• Extrait à lire
********

L’interprétation donnée par la Cour de justice au mandat de la BCE en matière de politique monétaire constitue une ingérence dans la compétence des États membres en matière de politique économique et de politique budgétaire. Quelques exceptions mises à part (cf. art. 121 et 122, art. 126 TFUE), la compétence de l’Union européenne dans le domaine de la politique économique est pour l’essentiel limitée à une coordination des politiques économiques des États membres (art. 119, para. 1, TFUE). Le SEBC est dès lors censé de juste soutenir les politiques économiques générales « dans » l’Union (art. 119, para. 2, art. 127, para. 1, 2e phrase, TFUE ; art. 2, 2e phrase, des Statuts du SEBC), sans être lui-même habilité à mener une politique économique autonome. Dans la mesure où l’arrêt de la Cour de justice dans l’affaire Weiss d’une part fournit en fait à la BCE la compétence de mener une politique économique autonome au moyen d’un programme d’achats d’actifs et d’autre part refuse de procéder à un contrôle effectif du respect des normes de compétence à l’aune du principe de proportionnalité – un contrôle dans le cadre duquel seraient mis en balance les effets économiques et fiscaux du PSPP d’une part et l’objectif de politique monétaire visé par ce dernier d’autre part –, cet arrêt excède la compétence attribuée à la Cour de justice par l’article 19, paragraphe 1, 2nde phrase, TUE (cf. également Recueil BVerfGE 126, 286 <306>). Dès lors, la Cour de justice a agi ultra vires et son arrêt n’est, dans la mesure où il constitue un acte ultra vires, pas contraignant en Allemagne.

164

b) Étant donné qu’il est d’une part nécessaire, afin de pouvoir trancher la question de savoir si le gouvernement fédéral et le Bundestag allemand ont agi conformément aux exigences qu’ils doivent remplir en vertu de leur responsabilité dans le cadre du processus d’intégration européenne, d’apporter une réponse à la question préliminaire de déterminer si les actions du SEBC lors de la prise de décision sur le PSPP et lors de la mise en œuvre de ce dernier sont couvertes par les compétences qui lui ont été attribuées et que, d’autre part, il n’est, pour les raisons susmentionnées, pas possible de se fonder sur l’arrêt de la Cour de justice pour répondre à cette question préliminaire, il est nécessaire que cette dernière soit examinée par la chambre elle-même. Il résulte de cet examen que la décision (UE) 2015/774 et les décisions (UE) 2015/2101, (UE) 2015/2464, (UE) 2016/702 et (UE) 2017/100 qui l’ont modifiée ne sont, à défaut d’une appréciation suffisante à l’aune du principe de proportionnalité, pas couvertes par la compétence de la BCE en matière de politique monétaire (art. 127, para. 1, 1re phrase TFUE) et par sa compétence d’apporter juste son soutien aux politiques économiques des États membres (art. 127, para. 1, 2e phrase, TFUE).

********

• Données enregistrées
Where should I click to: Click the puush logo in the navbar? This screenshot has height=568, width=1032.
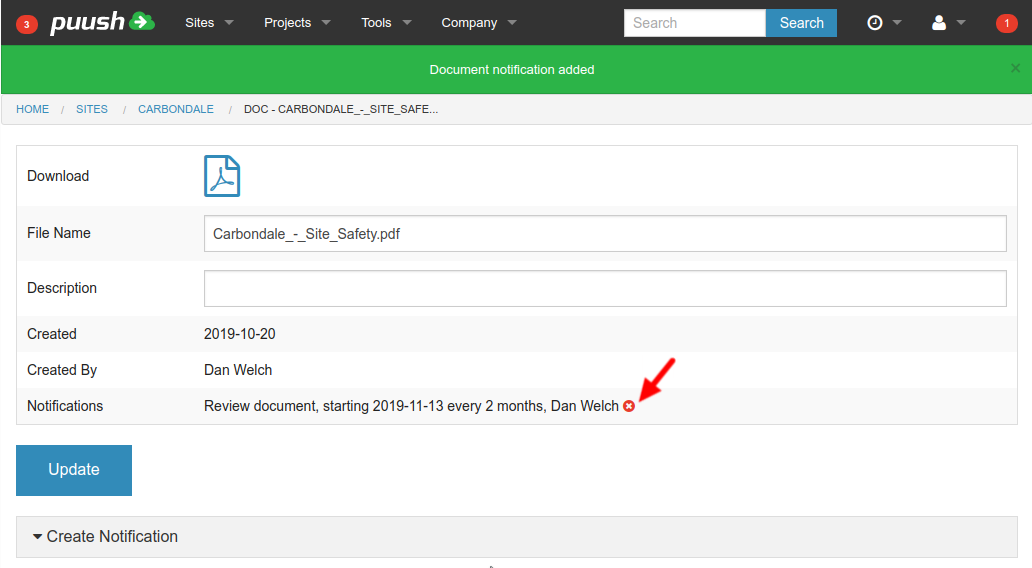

********

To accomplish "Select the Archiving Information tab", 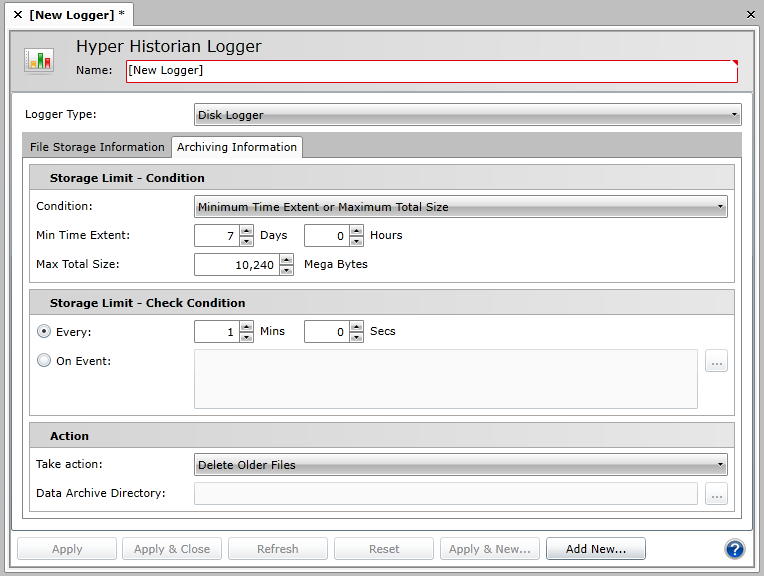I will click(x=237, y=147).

********

• Consigne
Selon l'extrait à lire, quelle disposition attribue à la Cour de justice la compétence que l'arrêt Weiss est dit excéder ?

• Réponse
L'article 19, paragraphe 1, 2nde phrase, TUE.